FOMC Meeting/Powell Presser: By The NumbersBy admin_45 in Blog
Three thoughts on today’s FOMC meeting and Chair Powell press conference for “Data”:
#1: Powell’s comments reminded us of an important fact that doesn’t get enough attention: the Fed is trying to accomplish 2 very different goals with its monetary policy response to the Pandemic Recession.
- The first is to follow its mandate and do what it can to maximize employment in the context of stable prices.
- The second is to reset market and consumer expectations regarding inflation from the abnormally low levels of the 2010s to something that more closely matches its 2 percent long-run target.
The two goals are distinct, and one could rightly criticize the Fed for using a crisis to solve problems unrelated to the very serious issues it creates. But … “Never let a crisis go to waste” is a longtime Washington DC aphorism and the Fed has clearly embraced it.
For example, Powell mentioned that market-based measures of future inflation expectations are only back to levels consistent with the early 2010s, and this chart of 5- and 10-year TIPS implied inflation shows he is correct on that point. Current levels of 2.3 – 2.4 percent are similar to 2013. The broader point he made was that the long stretches of sub-2.0 percent inflation expectations (2015 – 2019) were signs that the market did not believe the Fed could consistently reach its 2 percent inflation objective. That’s what he’s focused on “fixing” now.
While not entirely dismissing concerns about how US consumers see inflation just now, he did caution that measures like the NY Fed Survey of Consumer Expectations has a short track record. Again, that’s true, as the chart below shows; the data only goes back to mid 2013. What Powell did not say (but we will) is that this survey shows consumers consistently guess high on future inflation. He did, however, point out that 1-year expectations (5.2 pct) are higher than 3-year expectations (4.0 pct) and in his opinion that shows consumers see current inflation as more temporary than permanent.
Takeaway: it is totally reasonable to say that the Federal Reserve generally and Chair Powell specifically tend to sound too dismissive of current inflationary trends present in the US economy, but that is certainly consistent with their desire to reset market and consumer expectations. Now, using the pandemic shock to solve an unrelated structural problem is not to everyone’s liking and that’s a fair criticism in our view. Still, markets are thus far unconcerned that this strategy will backfire. We think that’s also fair, if only because the US economy has a much longer track record of lower rather than higher inflation.
#2: Unless the US economy goes horribly awry in the next few months, bond purchase tapering is now a fait accompli so markets will turn their attention to an eventual Fed Funds rate liftoff. The “dot plot” of FOMC members’ expectations for future policy did show more participants inclined to increase rates next year (3 at 2 rate hikes, 6 at one, 9 at no increase).
Markets took that message to heart. The image below is the CME FedWatch tool’s probabilities for different rate scenarios in December 2022, taken just before the NY stock market close today. The odds of at least 1 rate hike next year increased from 55 percent yesterday to 63 percent today. The largest shift in these probabilities occurred in the “2 rate hike” scenario, which went from 14 percent yesterday to 19 percent today.

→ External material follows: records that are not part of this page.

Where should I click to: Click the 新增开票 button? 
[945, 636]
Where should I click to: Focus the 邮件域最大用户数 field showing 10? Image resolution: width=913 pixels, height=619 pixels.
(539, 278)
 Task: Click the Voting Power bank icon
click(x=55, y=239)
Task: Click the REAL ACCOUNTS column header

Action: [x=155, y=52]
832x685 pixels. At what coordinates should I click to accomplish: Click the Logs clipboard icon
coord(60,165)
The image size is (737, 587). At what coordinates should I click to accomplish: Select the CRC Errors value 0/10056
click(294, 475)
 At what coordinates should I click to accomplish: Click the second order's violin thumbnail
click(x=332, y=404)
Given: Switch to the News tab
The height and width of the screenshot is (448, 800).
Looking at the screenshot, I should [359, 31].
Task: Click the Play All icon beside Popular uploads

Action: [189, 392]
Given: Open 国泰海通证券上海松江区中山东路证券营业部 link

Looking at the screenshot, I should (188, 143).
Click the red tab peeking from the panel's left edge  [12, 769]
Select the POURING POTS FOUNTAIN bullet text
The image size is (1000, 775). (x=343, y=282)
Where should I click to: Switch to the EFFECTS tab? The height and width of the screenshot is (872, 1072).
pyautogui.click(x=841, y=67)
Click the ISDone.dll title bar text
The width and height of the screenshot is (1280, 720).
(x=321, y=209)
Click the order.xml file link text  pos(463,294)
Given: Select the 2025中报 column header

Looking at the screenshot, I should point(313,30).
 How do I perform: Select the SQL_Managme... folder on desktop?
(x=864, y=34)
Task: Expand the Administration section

Takeaway: today’s FOMC meeting essentially took the odds of a 2022 rate hike back to before Chair Powell gave his dovish Jackson Hole speech (compared rightmost column, August 20th, to today). As such, the “dots” didn’t really say anything that markets haven’t already known for over a month. The US economy continues to improve, and the Fed will likely raise rates next year. History shows that the first rate hike rarely kills equity market rallies, so on its own this is not worrisome.
#3: Two non-policy related topics caught our attention:
- Powell is clearly upset about the trading activity of regional presidents Kaplan and Rosengren. By “upset” we mean that his demeanor when answering press questions about the issue (there were 3) resembled someone who would fire these individuals tomorrow if he could.
From a market standpoint, the only reason this issue matters is if it reduces the possibility that Powell will be renominated. PredictIt odds of his seeing another term as Chair remain high at 75 percent, but that’s down from 90 pct before these problems came to light.
- Our friend Jeff Cox of CNBC managed to get 2 questions in about the Fed’s plans for a central bank digital currency at the very end of the Chair press conference. Powell said a discussion paper will be out soon, but said the bar for establishing a US CBDC is “are there clear and tangible benefits?” He also said that he believed both the current administration and Congress would need to approve whatever the Fed might create in terms of a CBDC.
Translation (at least to our ears): no US CBDC is coming for many, many years.
Takeaway: the Federal Reserve is a slow moving, bureaucratic organization and most of the times that is an asset, but sometimes it is also a liability. Fixing PR problems and addressing technological disruption are two issues that fall solidly into the second bucket.